Theater der Zeit, Januar 2005
„Freischütz“ trifft nicht
Zuerst die gute Nachricht: Mit der „Freischütz“-Version auf Kampnagel von Regisseur Andreas Bode und Dirigent Titus Engel versucht ein junges Theaterteam, die altmodische Gattung Oper für junge Leute auf eine experimentelle Weise erfahrbar zu machen. Alte Zöpfe der Operntradition sind abgeschnitten: Es gibt neue Dialoge, eine witzige musikalische Bearbeitung für Salonorchester (Tobias Schwencke) und einen mitten im Bühnengeschehen dirigierenden musikalischen Leiter. Jetzt die schlechte Nachricht: Das Experiment ist leider nicht ganz geglückt. In der Neufassung des weberschen „Freischütz“ von Andreas Bode geht es wie in der Vorlage des Librettisten Friedrich Kind um die Geschichte des Meisterschützen Max (Stefan K. Heibach), den kurz vor seinem öffentlichen Probeschuss die ehemalige Treffsicherheit verlässt. Da Max nur nach einem erfolgreichen Probeschuss die ihm versprochene Agathe heiraten und die Erbschaft der Försterei antreten darf, versucht er, sich durch teuflische Freikugeln zu retten. Bode verlegt die Handlung in die Gegenwart. Die Dialoge hat er in einen heutigen, halb improvisierten Jargon übertragen, auch die Kostüme (Gwendolyn Jenkins) sind modern. Doch weder für das Ritual des Probeschusses, noch für die Jagdgesellschaft findet er eine theatrale Übersetzung ins Heute. Eine Moderatorin (Charlotte Pfeifer) muss dem Publikum die zentrale Inszenierungsidee förmlich aufdrängen: Es gehe um den „Generationskonflikt“ zwischen der alten Jagdgesellschaft, die auf dem grausamen Brauch des Probeschusses besteht, und dem jungen Max, der an ihr scheitert. Doch da Max einen Jugendlichen von Heute darstellt, versteht man nicht, was sein Problem mit den sympathischen Männern des Jägerchores ist (Hamburger Liedertafel). Zugleicht verweigert Bode eine Antwort auf die spirituellen Fragen des Stückes. Die Verführung durch die Glaubenskräfte des Bösen (Wolfsschlucht-Szene) aber auch des Aberglaubens (Forsthaus-Szene) und der im Stück alles erlösende christliche Glaube (Eremiten-Szene) sind nicht inszeniert.

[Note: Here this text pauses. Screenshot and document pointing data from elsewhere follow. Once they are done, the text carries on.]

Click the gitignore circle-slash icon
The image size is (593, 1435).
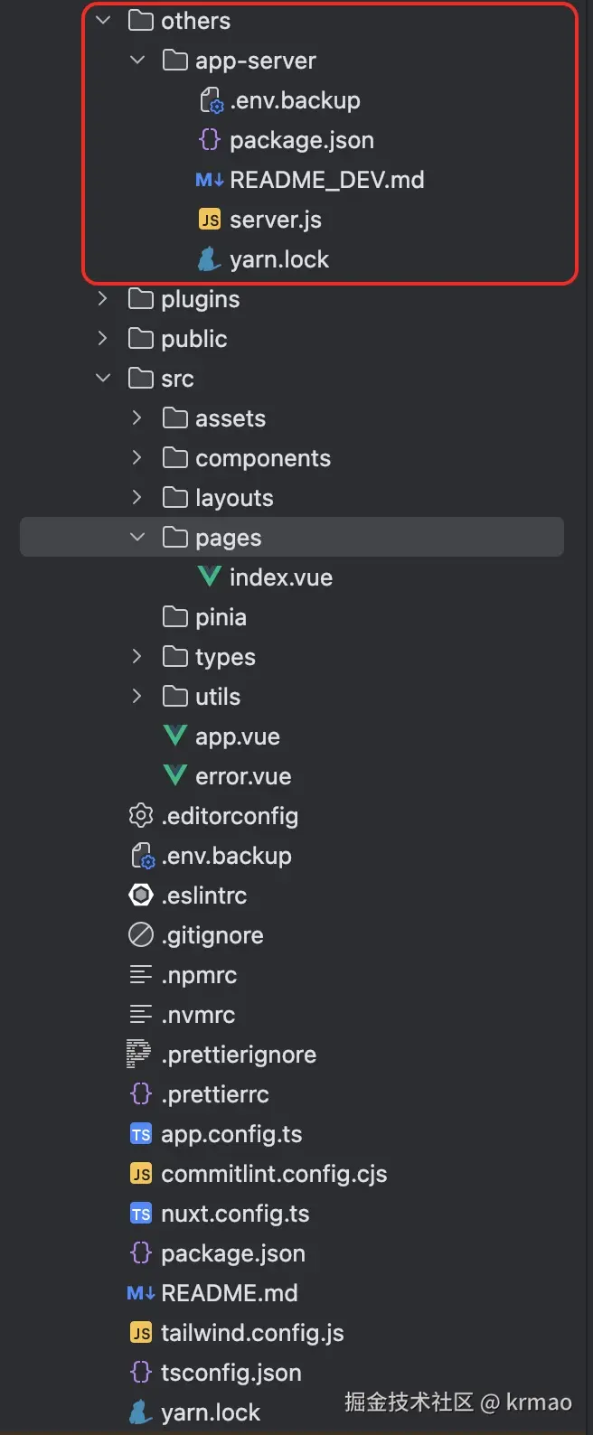141,935
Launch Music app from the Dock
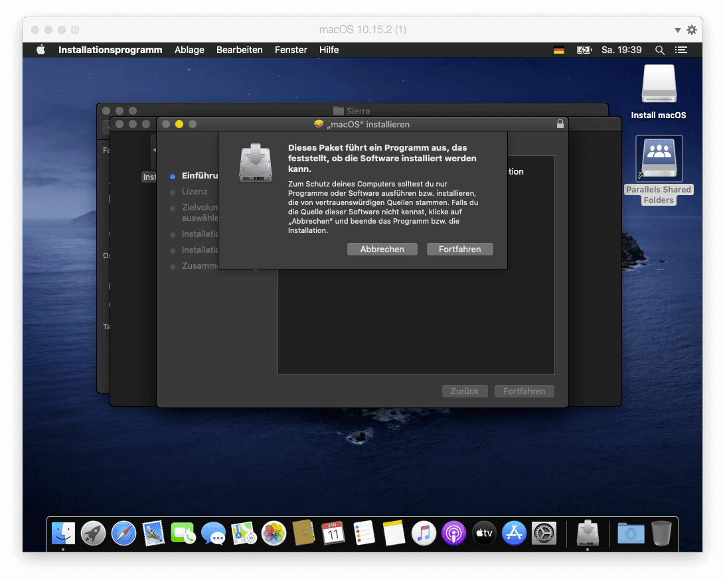This screenshot has height=580, width=725. click(424, 533)
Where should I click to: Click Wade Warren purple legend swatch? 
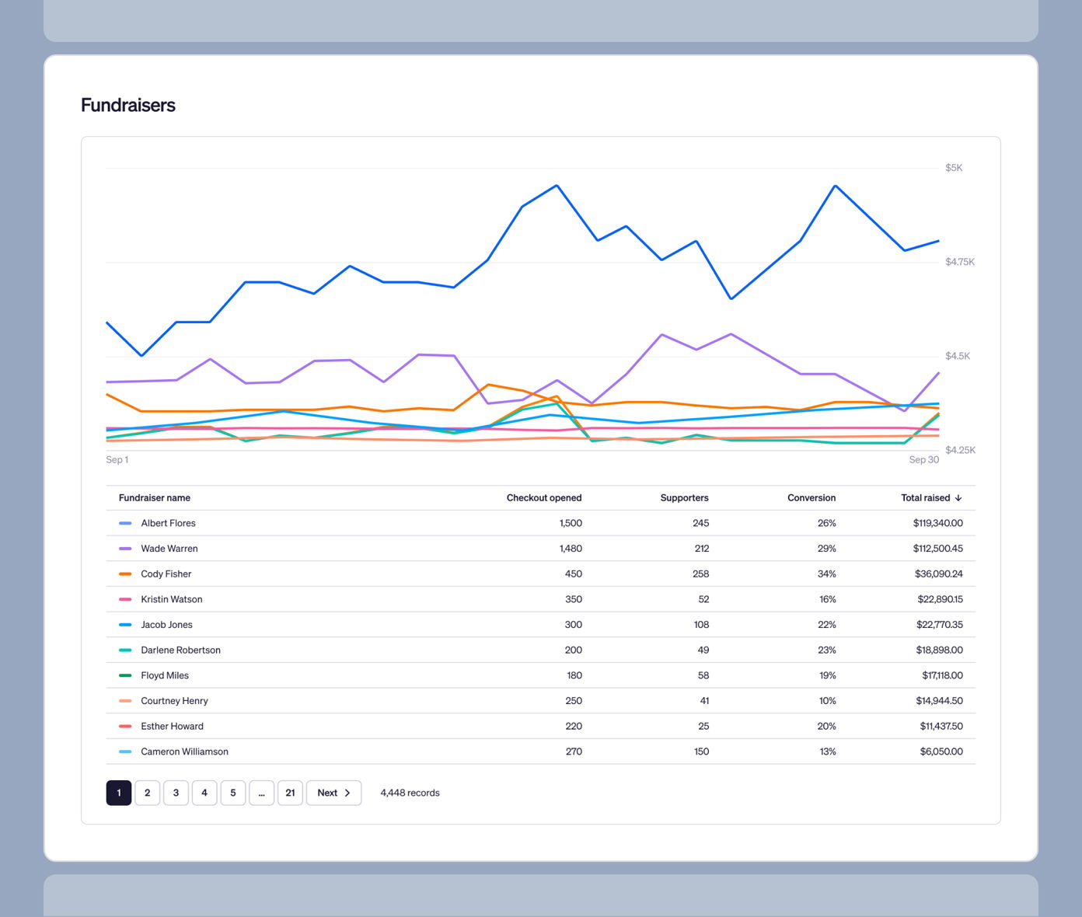[125, 549]
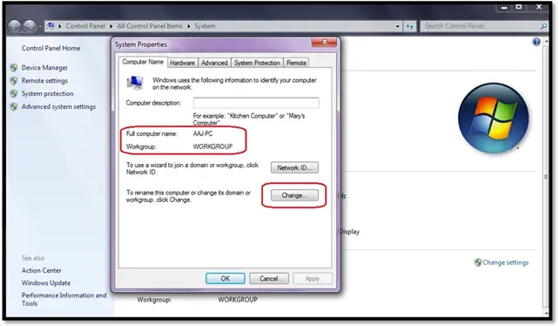Expand the breadcrumb arrow after All Control Panel Items
The height and width of the screenshot is (326, 559).
coord(189,26)
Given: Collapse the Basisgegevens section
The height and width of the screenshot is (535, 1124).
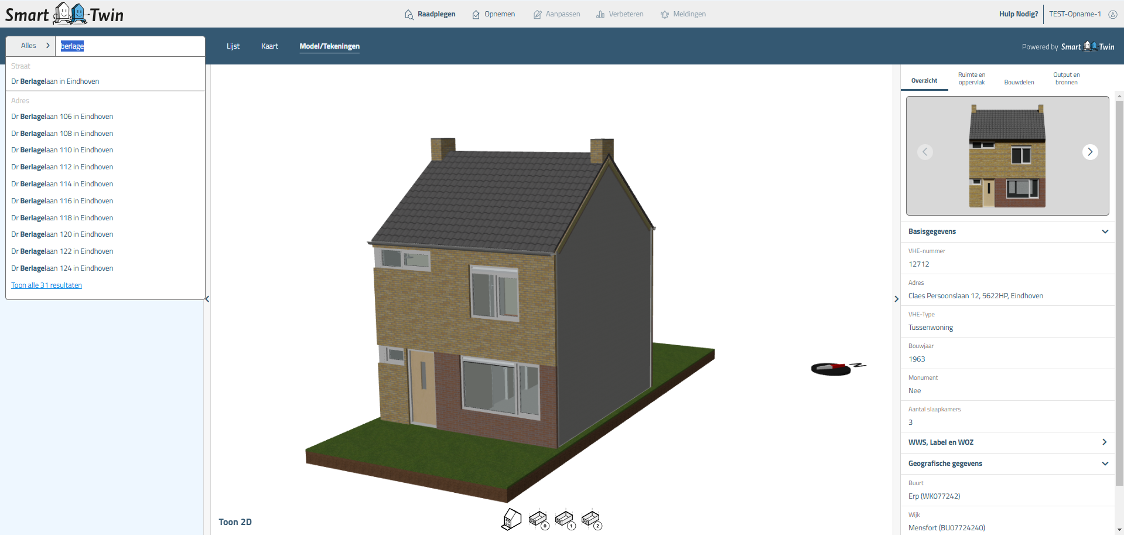Looking at the screenshot, I should tap(1104, 231).
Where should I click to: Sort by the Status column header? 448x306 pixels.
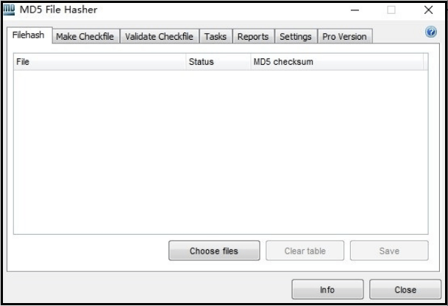coord(218,62)
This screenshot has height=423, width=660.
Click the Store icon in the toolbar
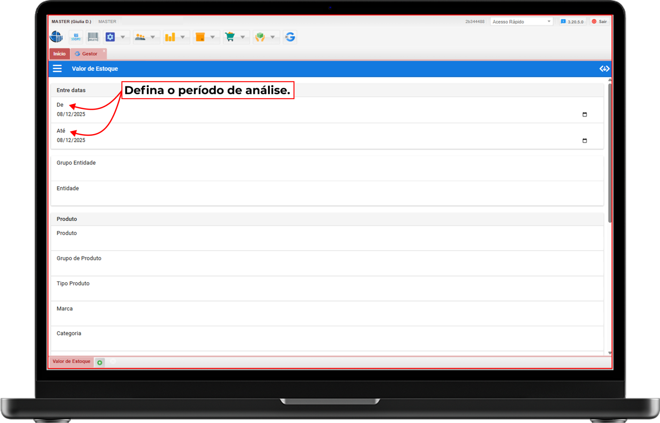point(76,37)
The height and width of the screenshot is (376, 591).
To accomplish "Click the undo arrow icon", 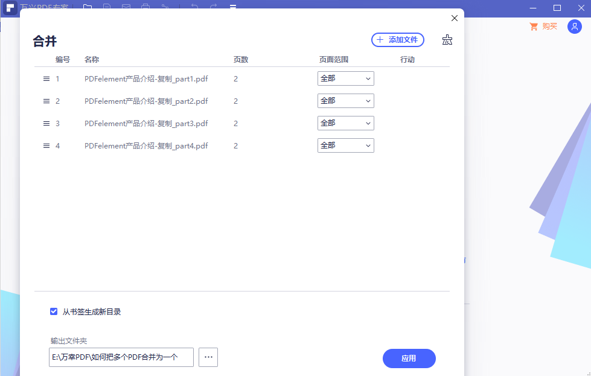I will (x=194, y=6).
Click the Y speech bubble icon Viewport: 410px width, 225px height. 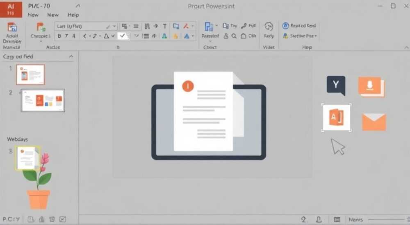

Hinzu kommt, dass Beziehungen der Figuren untereinander verwischt, teilweise kaum erkennbar sind. Stefan K. Heilbach, stimmlich überfordert, gibt den Max als Pummelchen im rosa T-Shirt. Ein Teenager, der sich nicht entwickelt. Matthias Klein als sein Antipode Caspar, der seinen kernigen Bariton kollegial zurückhält, wird inszenatorisch lediglich als ein Max-Kumpel eingesetzt, der den Kameraden in der Wolfschlucht-Szene verkuppelt. Lediglich zwischen Maxens Liebster Agathe (Larissa krichina) und ihrer frechen Freundin Ännchen (Marret Winger) vermag man eine Beziehung zu erkennen. Dem „Freischütz“ im Bühnenbild von Geelke Gayken fehlt die theatrale und poetische Welt, in der sich das Stück abspielen könnte. Alles ist erlaubt, was für den Augenblick hübsch und lustig ist: eine russisch sprechende Agathe, ein irrwitziger Dirigent, der auf der Bühne mitmischt, ein Fürst Ottokar in Gummistiefeln usw. Aber weil sowohl darstellerisch als auch von den Theatermitteln her so vieles unbegründet und unverbunden bleibt, zerfällt die Inszenierung zerfallen die Figuren. Lediglich die Energie des Ensembles Resonanz unter Titus Engel kann den Abend zusammenhalten.
Andreas Bode hatte vor zwei Jahren mit seiner „Parzival“-version eine aufregende Musik-Theater-Collage auf Kampnagel herausgebracht. Rund um die überragende Jana Schulz geriet das Spektakel als wilde Reise ins Innere des Titelhelden. Vielleicht hat sich Bode beim „Freischüz“-Projekt einfach im Stück vergriffen, um etwas zu erzählen, das ihm selbst zu recht am herzen liegt, doch mit dem „Freischütz“ nicht ohne Not zu erzählen ist. Ein Folgeprojekt auf Kampnagel bleibt jedenfalls mit Spannung zu erwarten.